晴れのち曇り ときどき溺愛
 歓迎会はゆっくりとした雰囲気のまま時間が過ぎていく。目の前では井上さんと見城さんとが何故か釣りの話で盛り上がり、その合間に斉藤さんが空いたグラスを下げ、新しく頼んだお酒を配って回っている。下坂さんは井上さんたちの話に入る時もあれば私と話もする。


 少しだけ仕事の話をしたけど、仕事の話はそれだけで後は本当に普通の友達との会話をしているようだった。ただ、女の子同士での会話と違うのは、目の前で繰り広げられる釣り談義やパソコンの性能の話、スポーツの話があったかと思うと、急に株価の話と普段は聞けない話ばかりをしている。

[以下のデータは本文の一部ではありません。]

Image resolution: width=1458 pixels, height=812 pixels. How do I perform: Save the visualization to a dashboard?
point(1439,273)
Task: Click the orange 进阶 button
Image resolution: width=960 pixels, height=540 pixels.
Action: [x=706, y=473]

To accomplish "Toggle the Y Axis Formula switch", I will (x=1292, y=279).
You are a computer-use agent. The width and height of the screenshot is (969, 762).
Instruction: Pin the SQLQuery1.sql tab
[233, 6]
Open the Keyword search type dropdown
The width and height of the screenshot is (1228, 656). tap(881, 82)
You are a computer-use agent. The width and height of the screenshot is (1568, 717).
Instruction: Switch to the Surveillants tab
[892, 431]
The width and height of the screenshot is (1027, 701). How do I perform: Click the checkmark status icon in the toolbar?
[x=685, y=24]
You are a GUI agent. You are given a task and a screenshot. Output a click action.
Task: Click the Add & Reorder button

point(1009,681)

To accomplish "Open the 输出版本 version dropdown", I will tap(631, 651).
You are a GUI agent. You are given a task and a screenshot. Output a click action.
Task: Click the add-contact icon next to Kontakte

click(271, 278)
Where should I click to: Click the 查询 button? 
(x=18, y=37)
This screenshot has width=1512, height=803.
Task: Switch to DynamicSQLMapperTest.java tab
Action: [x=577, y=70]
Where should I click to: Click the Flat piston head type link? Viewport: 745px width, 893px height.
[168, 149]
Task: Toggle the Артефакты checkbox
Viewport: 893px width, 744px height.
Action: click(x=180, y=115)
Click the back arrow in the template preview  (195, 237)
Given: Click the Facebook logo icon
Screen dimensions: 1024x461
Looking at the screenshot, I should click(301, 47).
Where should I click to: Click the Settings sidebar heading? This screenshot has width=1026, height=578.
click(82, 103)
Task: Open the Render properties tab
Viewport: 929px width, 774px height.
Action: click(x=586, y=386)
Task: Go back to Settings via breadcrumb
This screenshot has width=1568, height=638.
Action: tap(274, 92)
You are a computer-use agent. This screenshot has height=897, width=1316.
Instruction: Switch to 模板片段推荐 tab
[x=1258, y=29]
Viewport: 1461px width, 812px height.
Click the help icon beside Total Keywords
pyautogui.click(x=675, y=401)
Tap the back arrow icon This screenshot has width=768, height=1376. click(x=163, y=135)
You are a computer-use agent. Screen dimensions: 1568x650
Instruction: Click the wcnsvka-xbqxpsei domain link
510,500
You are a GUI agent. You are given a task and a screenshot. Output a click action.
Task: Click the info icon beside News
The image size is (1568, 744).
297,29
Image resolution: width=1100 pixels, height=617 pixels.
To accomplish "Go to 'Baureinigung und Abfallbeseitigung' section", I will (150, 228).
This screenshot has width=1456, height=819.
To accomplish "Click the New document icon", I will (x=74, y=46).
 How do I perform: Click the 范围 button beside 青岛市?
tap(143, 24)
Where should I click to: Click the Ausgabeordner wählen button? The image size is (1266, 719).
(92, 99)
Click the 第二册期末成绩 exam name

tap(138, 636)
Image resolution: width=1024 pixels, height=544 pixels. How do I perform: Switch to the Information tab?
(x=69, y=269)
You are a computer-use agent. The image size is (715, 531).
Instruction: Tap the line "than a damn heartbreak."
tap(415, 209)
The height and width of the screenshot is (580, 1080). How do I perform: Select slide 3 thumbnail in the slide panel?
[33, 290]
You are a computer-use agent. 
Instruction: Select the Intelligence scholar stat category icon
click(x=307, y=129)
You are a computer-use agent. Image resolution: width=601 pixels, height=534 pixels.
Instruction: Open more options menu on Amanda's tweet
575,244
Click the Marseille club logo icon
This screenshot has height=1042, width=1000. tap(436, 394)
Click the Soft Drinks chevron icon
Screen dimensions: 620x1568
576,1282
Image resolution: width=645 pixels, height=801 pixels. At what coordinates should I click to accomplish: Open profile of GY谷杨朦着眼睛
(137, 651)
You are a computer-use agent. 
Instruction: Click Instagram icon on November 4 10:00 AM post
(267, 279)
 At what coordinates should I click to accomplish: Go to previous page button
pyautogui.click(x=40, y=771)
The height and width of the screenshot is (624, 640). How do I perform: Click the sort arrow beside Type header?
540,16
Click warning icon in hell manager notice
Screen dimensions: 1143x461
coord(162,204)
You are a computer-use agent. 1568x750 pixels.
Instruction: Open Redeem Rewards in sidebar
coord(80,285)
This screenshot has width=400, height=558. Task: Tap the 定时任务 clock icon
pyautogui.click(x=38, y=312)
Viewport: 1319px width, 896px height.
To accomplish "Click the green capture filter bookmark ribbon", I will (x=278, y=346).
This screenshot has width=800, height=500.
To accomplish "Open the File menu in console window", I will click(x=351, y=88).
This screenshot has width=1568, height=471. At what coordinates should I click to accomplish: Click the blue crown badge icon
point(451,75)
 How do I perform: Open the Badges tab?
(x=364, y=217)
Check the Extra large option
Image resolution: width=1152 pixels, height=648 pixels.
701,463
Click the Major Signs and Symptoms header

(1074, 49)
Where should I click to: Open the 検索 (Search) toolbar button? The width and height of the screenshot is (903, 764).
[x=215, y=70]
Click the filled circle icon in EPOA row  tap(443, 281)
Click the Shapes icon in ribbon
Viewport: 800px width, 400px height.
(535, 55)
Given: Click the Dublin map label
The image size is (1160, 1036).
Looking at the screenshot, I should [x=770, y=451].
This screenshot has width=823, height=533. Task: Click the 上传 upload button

「梨佳ちゃん。飲んでる?何か頼もうか?お酒以外のデザートでも頼もうか」

「斉藤さんって手際がいいですね。グラスとかサラッと片付けて、すみません、本当は新入りの私がしないといけないのに」

「俺さ、大学の時に四年間居酒屋でのバイトしてた。テーブルの上に空いたグラスがあると片付けたくなる性分で、本当は空いた皿も下げて、テーブルも拭きたい気分。だから、気にしないで。さ、何を頼む?」


 さっきまで熱烈な釣り談義をしていた斉藤さんは空いたグラスを片付けながらメニュー表を持って私と下坂さんの間に入ってくる。何の話をしたらいいのか分からなかった私には斉藤さんが救いの天使に見えた。